Umas breves histórias sobre o autismo, deixem-me contar. Me convidaram para conhecer algumas crianças, eu, treinado para ouvir aquilo que não queria ser dito e o dito – atos falhos e lapsos. Escutei então silêncio e gritos – repetições sem sentido. Inútil ferramenta semântica, linguagem falha e desconexa. Um humano sem fala, é uma ave sem asa. Se eu realmente acreditasse que falamos apenas o que pode ser escutado, acreditaria naquilo que nunca ouviria, a verdade que nunca chegaria, aquilo que ali não era falado.
As bocas até falam, outras só mordem, alguns cospem, podem lamber a própria sola do sapato – devem achar o gosto engraçado, espremem os olhos com luzes de natal, sorriem para bolhas sopradas sem direção, giram livres com o ventilador, ou jogam todos os objetos ao chão.
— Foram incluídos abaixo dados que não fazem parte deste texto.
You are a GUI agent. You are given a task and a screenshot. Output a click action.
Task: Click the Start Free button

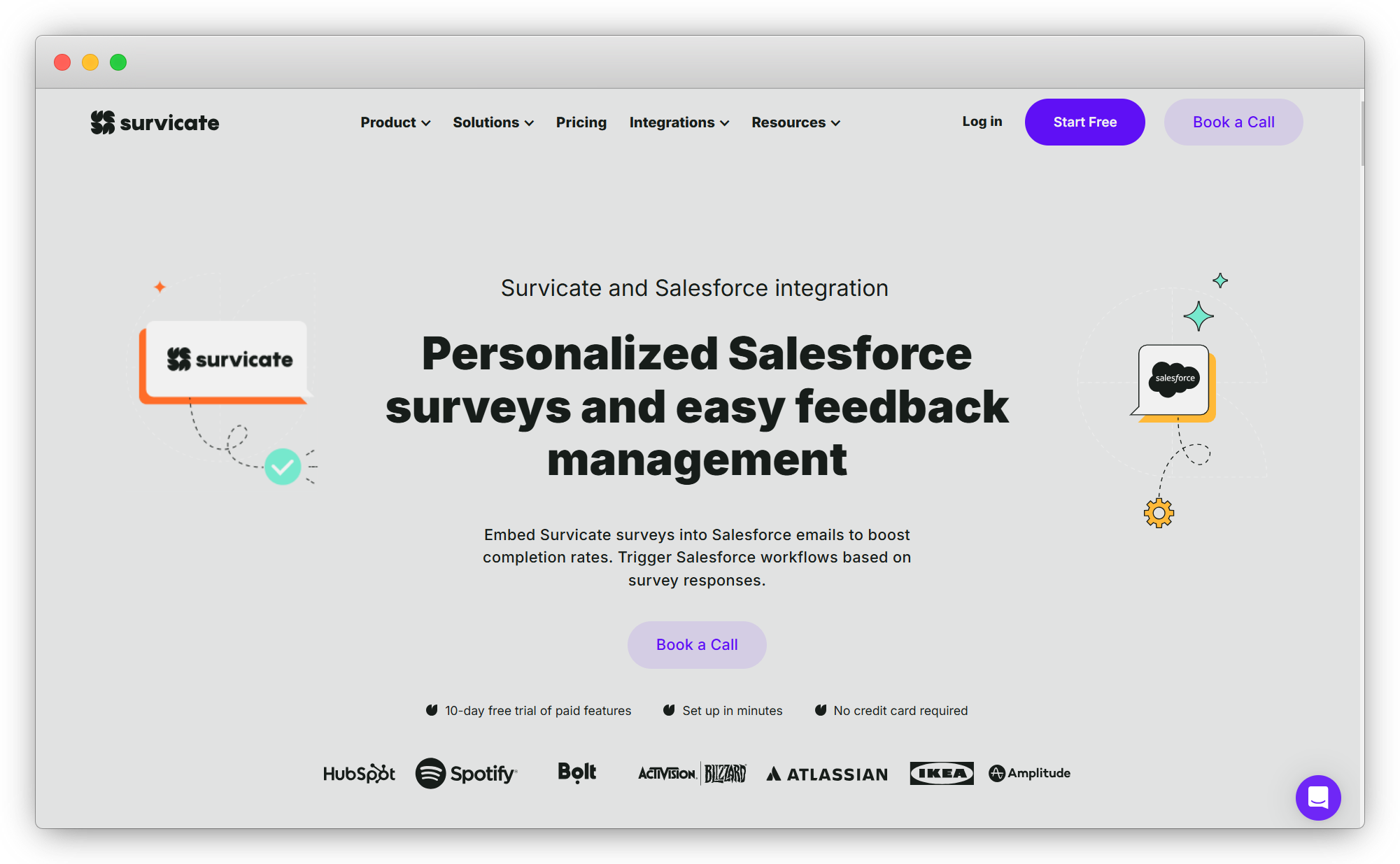point(1086,122)
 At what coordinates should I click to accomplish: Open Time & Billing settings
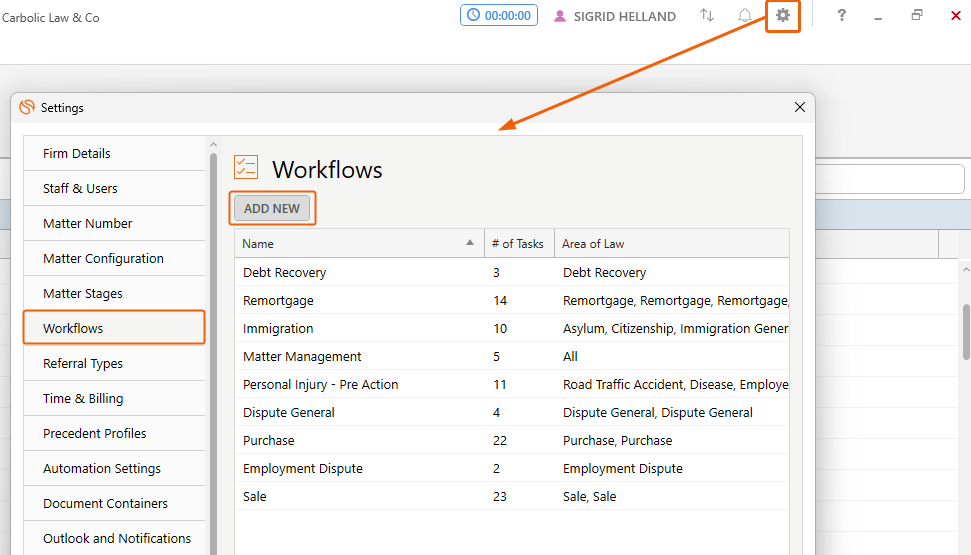[114, 398]
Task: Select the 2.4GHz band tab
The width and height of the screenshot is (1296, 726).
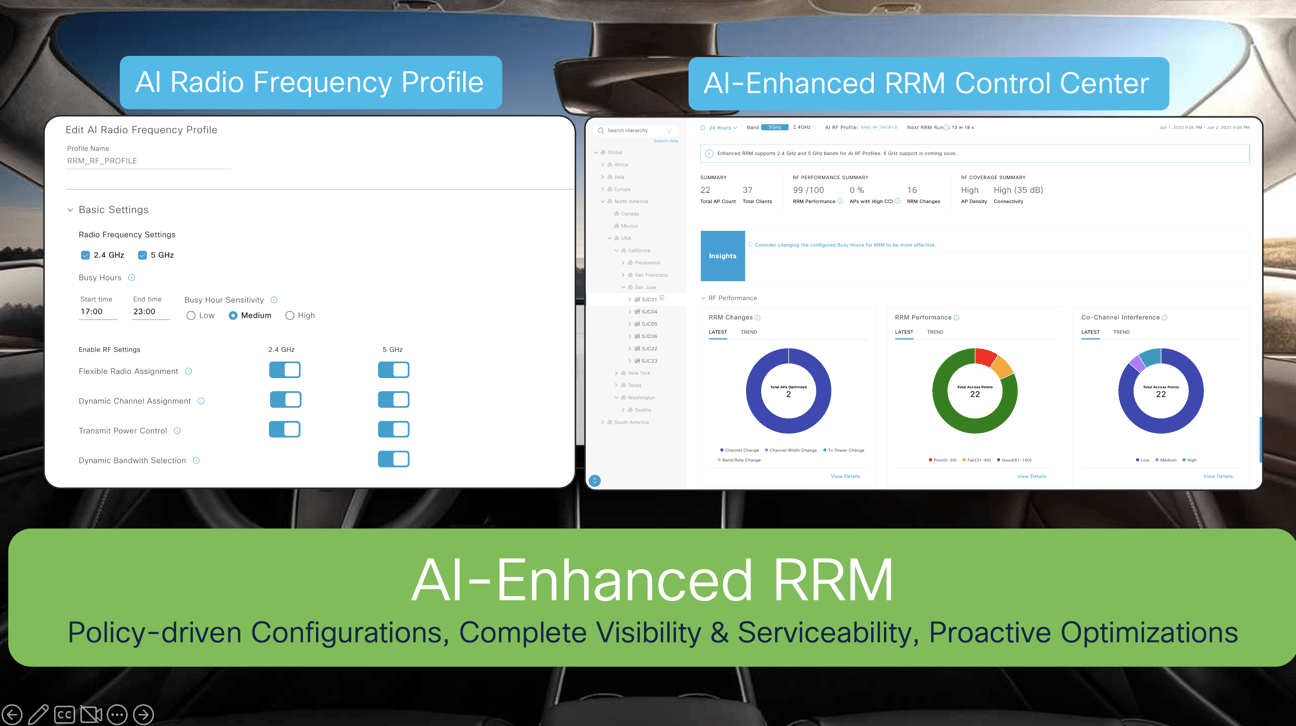Action: click(x=803, y=128)
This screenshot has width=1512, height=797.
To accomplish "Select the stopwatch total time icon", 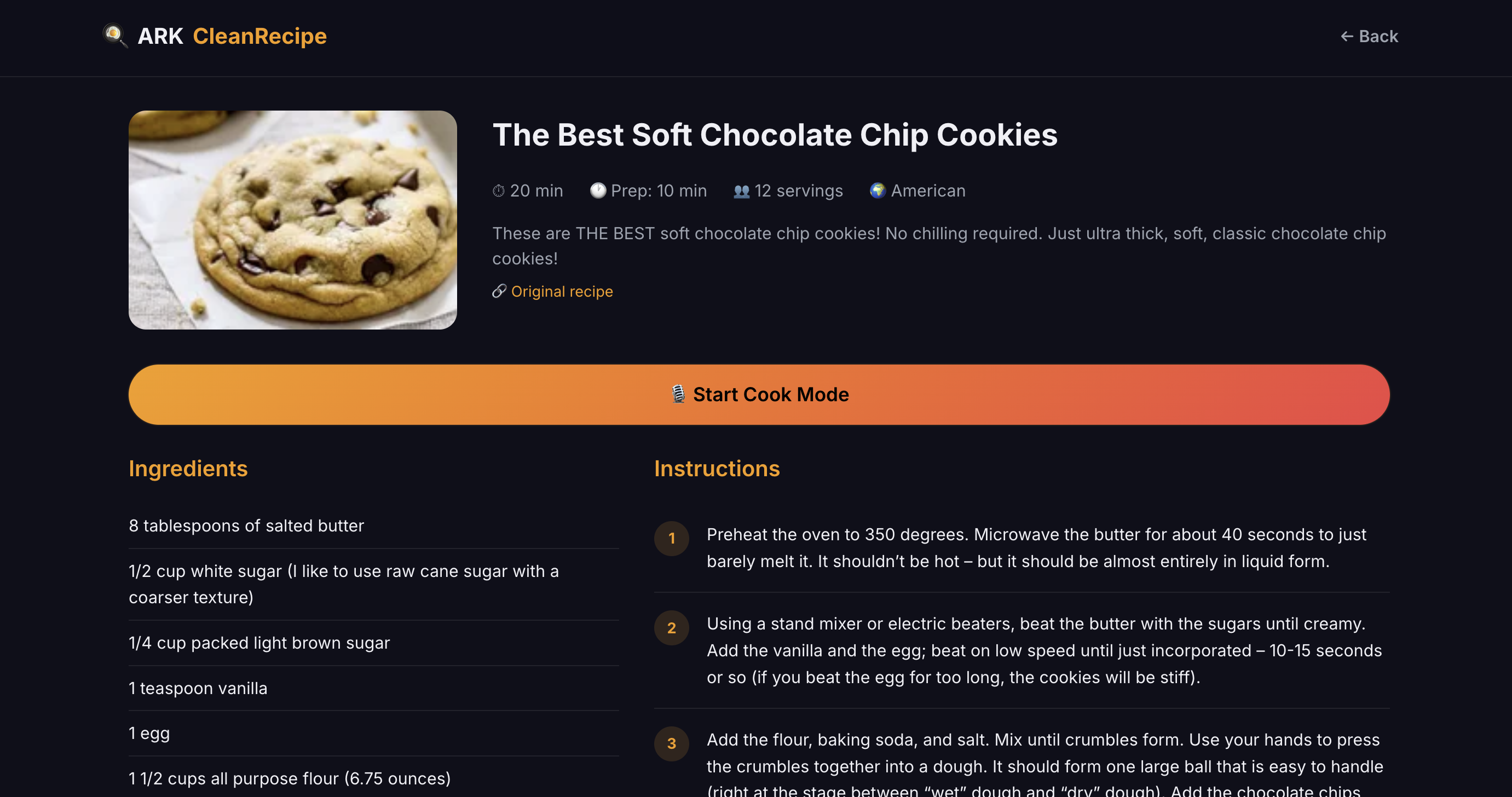I will (x=498, y=190).
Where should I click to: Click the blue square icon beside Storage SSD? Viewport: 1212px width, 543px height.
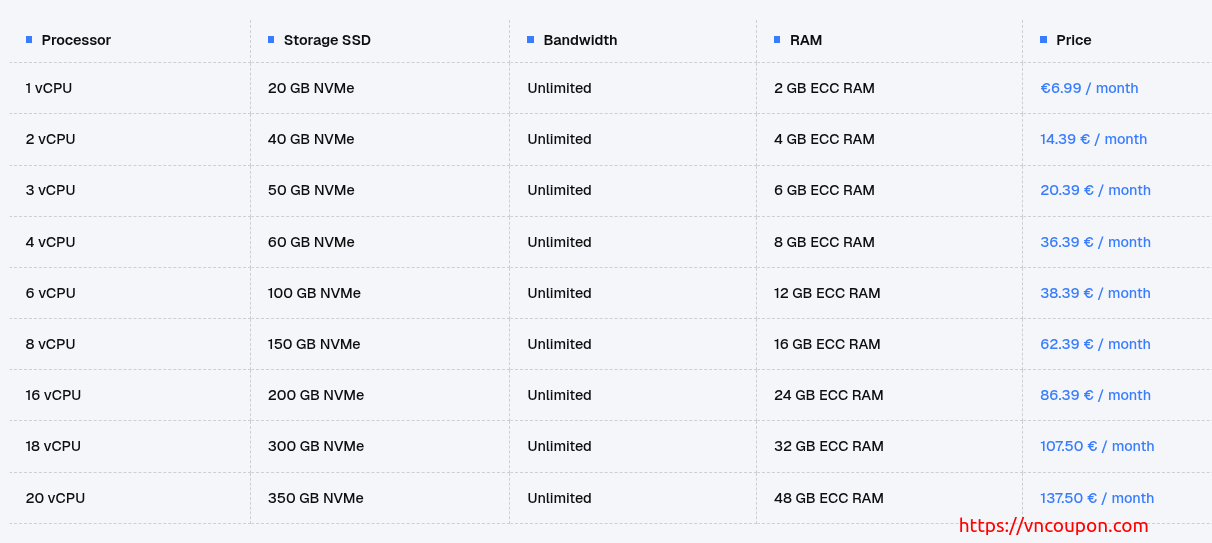(271, 40)

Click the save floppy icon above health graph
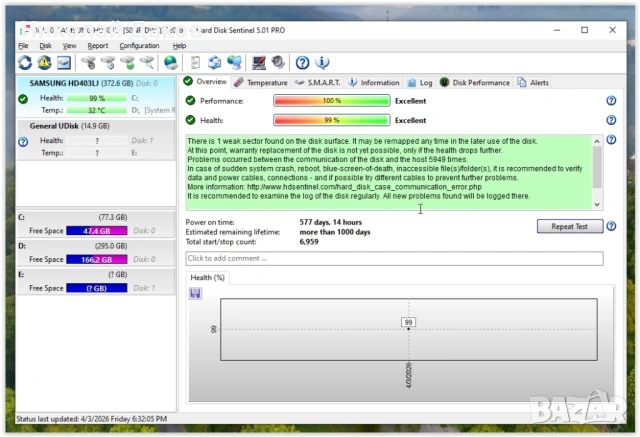195,293
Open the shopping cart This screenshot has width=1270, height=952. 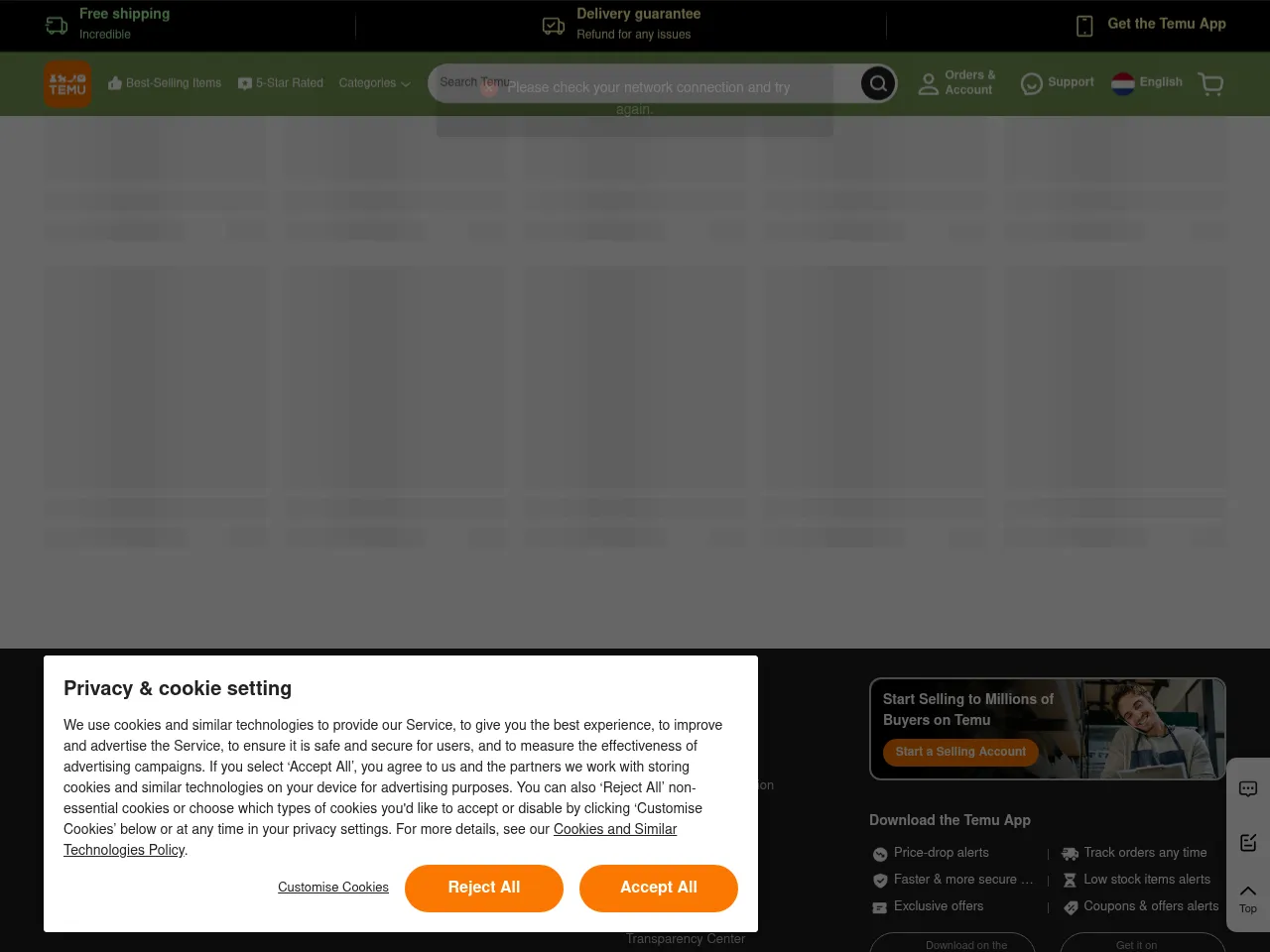pos(1210,83)
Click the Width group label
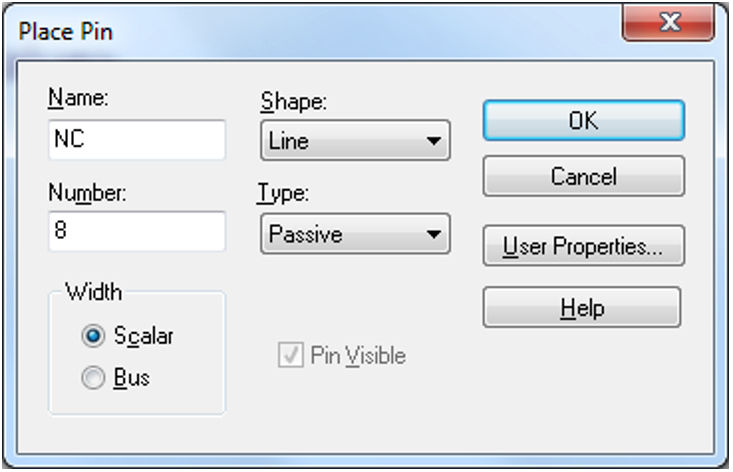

Inquietos impetuosos, raivosos sem razão – numa hora ansiosos, noutra calma e retidão; alguns quase não andavam, talvez até caiam ao chão. Síndromes raras, comorbidades associadas, um transtorno sem cara, sem motivo ou razão, a culpa vem, culpa é de quem?
Vacina talvez não seja, agrotóxicos ou alimentos? Não sei! Mutação no gene e tantas outras hipóteses podem servir para alguém ou para vocês. A natureza é assim, machuca mesmo para dar flor, mistura e modifica, transforma e sacrifica, cria e recria, nossa prole e nossa cria. Deixa sempre viva a selvageria - não desliga o primitivo, deixa a esperança mesmo que reduza o brilho. Cai a noite, se foi o dia, amargura com medo, corre para cama dos pais, acende a luz e deixa a urina para trás, sabe tudo o que fazer para ser visto, mas não vê quem o chama, mesmo com grito.
Correndo de um lado para o outro, mais gritos – sem destino – transes constantes, vêm o que não vemos, se comunicam com espíritos. Os sentidos aguçados, ouvem um metal em atrito com o vidro. O tecido grosso precisa ser liso, o barulho e o agito, traz medo e mais gritos. Choro e fuga, debaixo da mesa é um asilo – não querem ir embora, nem sabemos por que, se querem ficar, ir brincar ou correr. Estão bravos agora, e depois riem sem razão. A comida pode ser cheirosa, mas não é líquida, talvez esteja fria, ou talvez precise ser sólida.
Tantos vão além, algum tempo se passou e eu nem sei se eles sabem quem eu sou, uma mãe chora, espera que o filho a beije, ame-a, ou olhe-a, olho no olho, diga alguma coisa, pode ser pai, pode ser oi. Não aguentam um não, parem de bater a cabeça no chão, fiquem longe do fogão, pare de engatinhar e depois bater a mão.
Não sabemos quando isso vai passar, quanto tempo ainda temos que esperar, todas as perguntas, tem sempre uma resposta – vindo de diferentes pessoas. Se tornam muitas as respostas – todas vazias, como meu corpo translucido, sendo agredido, mas não visto. Olham para o vazio, o que vocês vêm, que não querem contar, para ondes vocês foram que não querem voltar?
A memória está lá, as ideias todas, parece tudo no lugar, mas em colapso, tudo agitado. Quando essa poeira vai abaixar? Quando a culpa daquilo que não fizeram vai cessar? Quando sairão daí de dentro para brincar? Abaixem as mãos – parem de balançar, abaixem os pés, desçam esse calcanhar. As famílias me contam, mas querem segurar – o choro, das histórias prontas, só faltava realizar, da vida que não floresceu como podia, esperam ainda que todos esses sintomas possamos atenuar, a cura não está na bula, mas talvez alguns remédios possam ajudar.
Chega de reclamar, acorde cedo vá para terapia, não desista, continue a lutar, só a vida e a mente sabem os milagres que podem operar.